Items on where targets appear:
___
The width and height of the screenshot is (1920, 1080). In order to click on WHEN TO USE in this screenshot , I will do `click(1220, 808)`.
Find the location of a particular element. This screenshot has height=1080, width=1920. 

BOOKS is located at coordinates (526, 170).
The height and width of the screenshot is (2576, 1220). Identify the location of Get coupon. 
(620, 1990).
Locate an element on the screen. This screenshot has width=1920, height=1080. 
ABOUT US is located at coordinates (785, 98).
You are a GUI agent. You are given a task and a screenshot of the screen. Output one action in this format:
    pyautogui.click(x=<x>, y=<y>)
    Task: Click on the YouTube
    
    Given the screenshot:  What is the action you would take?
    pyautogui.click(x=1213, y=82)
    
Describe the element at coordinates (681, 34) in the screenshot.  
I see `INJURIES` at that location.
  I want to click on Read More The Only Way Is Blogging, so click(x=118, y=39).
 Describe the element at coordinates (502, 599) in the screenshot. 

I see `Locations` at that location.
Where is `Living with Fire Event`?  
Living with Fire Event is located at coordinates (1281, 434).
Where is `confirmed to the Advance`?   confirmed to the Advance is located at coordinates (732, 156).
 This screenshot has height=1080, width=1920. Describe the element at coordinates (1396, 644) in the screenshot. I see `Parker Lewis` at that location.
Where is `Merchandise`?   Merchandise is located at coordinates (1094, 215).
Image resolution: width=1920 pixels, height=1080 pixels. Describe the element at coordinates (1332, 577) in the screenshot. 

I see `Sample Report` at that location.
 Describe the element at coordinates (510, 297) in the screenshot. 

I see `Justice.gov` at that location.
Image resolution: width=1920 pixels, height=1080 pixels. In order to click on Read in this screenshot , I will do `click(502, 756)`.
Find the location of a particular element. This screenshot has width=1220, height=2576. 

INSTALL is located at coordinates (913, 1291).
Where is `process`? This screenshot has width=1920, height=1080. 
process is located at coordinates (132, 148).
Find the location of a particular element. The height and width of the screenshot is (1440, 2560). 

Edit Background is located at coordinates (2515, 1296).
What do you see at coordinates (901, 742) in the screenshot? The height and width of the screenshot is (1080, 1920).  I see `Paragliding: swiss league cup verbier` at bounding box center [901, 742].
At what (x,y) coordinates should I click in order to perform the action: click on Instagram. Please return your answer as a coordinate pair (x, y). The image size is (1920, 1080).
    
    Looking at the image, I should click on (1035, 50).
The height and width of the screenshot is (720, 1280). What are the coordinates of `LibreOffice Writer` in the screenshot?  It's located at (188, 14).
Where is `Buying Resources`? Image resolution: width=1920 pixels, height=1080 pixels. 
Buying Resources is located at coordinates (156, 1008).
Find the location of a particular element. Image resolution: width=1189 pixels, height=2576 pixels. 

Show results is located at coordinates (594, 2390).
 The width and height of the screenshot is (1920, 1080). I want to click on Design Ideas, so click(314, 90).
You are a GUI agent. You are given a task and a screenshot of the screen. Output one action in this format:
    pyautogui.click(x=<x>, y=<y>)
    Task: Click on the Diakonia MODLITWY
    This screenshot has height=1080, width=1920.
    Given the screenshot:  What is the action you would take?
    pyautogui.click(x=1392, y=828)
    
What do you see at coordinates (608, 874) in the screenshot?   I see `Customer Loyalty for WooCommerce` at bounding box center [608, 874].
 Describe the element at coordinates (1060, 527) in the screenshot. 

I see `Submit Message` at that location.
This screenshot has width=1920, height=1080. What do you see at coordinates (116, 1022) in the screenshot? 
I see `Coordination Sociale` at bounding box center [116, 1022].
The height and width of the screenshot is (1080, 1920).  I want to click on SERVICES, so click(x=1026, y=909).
___
» **TASK TO COMPLETE**
Switch every "Where is" in the items to "Where can I find", keeping everything else unchanged.

» **RESULT**
The width and height of the screenshot is (1920, 1080). In order to click on WHEN TO USE in this screenshot , I will do `click(1220, 808)`.
Find the location of a particular element. This screenshot has height=1080, width=1920. 

BOOKS is located at coordinates (526, 170).
The height and width of the screenshot is (2576, 1220). Identify the location of Get coupon. 
(620, 1990).
Locate an element on the screen. This screenshot has width=1920, height=1080. 
ABOUT US is located at coordinates (785, 98).
You are a GUI agent. You are given a task and a screenshot of the screen. Output one action in this format:
    pyautogui.click(x=<x>, y=<y>)
    Task: Click on the YouTube
    
    Given the screenshot:  What is the action you would take?
    pyautogui.click(x=1213, y=82)
    
Describe the element at coordinates (681, 34) in the screenshot.  
I see `INJURIES` at that location.
  I want to click on Read More The Only Way Is Blogging, so click(x=118, y=39).
 Describe the element at coordinates (502, 599) in the screenshot. 

I see `Locations` at that location.
Where can I find `Living with Fire Event`?  
Living with Fire Event is located at coordinates (1281, 434).
Where can I find `confirmed to the Advance`?   confirmed to the Advance is located at coordinates (732, 156).
 This screenshot has height=1080, width=1920. Describe the element at coordinates (1396, 644) in the screenshot. I see `Parker Lewis` at that location.
Where can I find `Merchandise`?   Merchandise is located at coordinates (1094, 215).
Image resolution: width=1920 pixels, height=1080 pixels. Describe the element at coordinates (1332, 577) in the screenshot. 

I see `Sample Report` at that location.
 Describe the element at coordinates (510, 297) in the screenshot. 

I see `Justice.gov` at that location.
Image resolution: width=1920 pixels, height=1080 pixels. In order to click on Read in this screenshot , I will do `click(502, 756)`.
Find the location of a particular element. This screenshot has width=1220, height=2576. 

INSTALL is located at coordinates (913, 1291).
Where can I find `process`? This screenshot has width=1920, height=1080. 
process is located at coordinates (132, 148).
Find the location of a particular element. The height and width of the screenshot is (1440, 2560). 

Edit Background is located at coordinates (2515, 1296).
What do you see at coordinates (901, 742) in the screenshot? The height and width of the screenshot is (1080, 1920).  I see `Paragliding: swiss league cup verbier` at bounding box center [901, 742].
At what (x,y) coordinates should I click in order to perform the action: click on Instagram. Please return your answer as a coordinate pair (x, y). The image size is (1920, 1080).
    
    Looking at the image, I should click on (1035, 50).
The height and width of the screenshot is (720, 1280). What are the coordinates of `LibreOffice Writer` in the screenshot?  It's located at (188, 14).
Where can I find `Buying Resources`? Image resolution: width=1920 pixels, height=1080 pixels. 
Buying Resources is located at coordinates (156, 1008).
Find the location of a particular element. Image resolution: width=1189 pixels, height=2576 pixels. 

Show results is located at coordinates (594, 2390).
 The width and height of the screenshot is (1920, 1080). I want to click on Design Ideas, so click(314, 90).
You are a GUI agent. You are given a task and a screenshot of the screen. Output one action in this format:
    pyautogui.click(x=<x>, y=<y>)
    Task: Click on the Diakonia MODLITWY
    This screenshot has height=1080, width=1920.
    Given the screenshot:  What is the action you would take?
    pyautogui.click(x=1392, y=828)
    
What do you see at coordinates (608, 874) in the screenshot?   I see `Customer Loyalty for WooCommerce` at bounding box center [608, 874].
 Describe the element at coordinates (1060, 527) in the screenshot. 

I see `Submit Message` at that location.
This screenshot has width=1920, height=1080. What do you see at coordinates (116, 1022) in the screenshot? 
I see `Coordination Sociale` at bounding box center [116, 1022].
The height and width of the screenshot is (1080, 1920).  I want to click on SERVICES, so click(x=1026, y=909).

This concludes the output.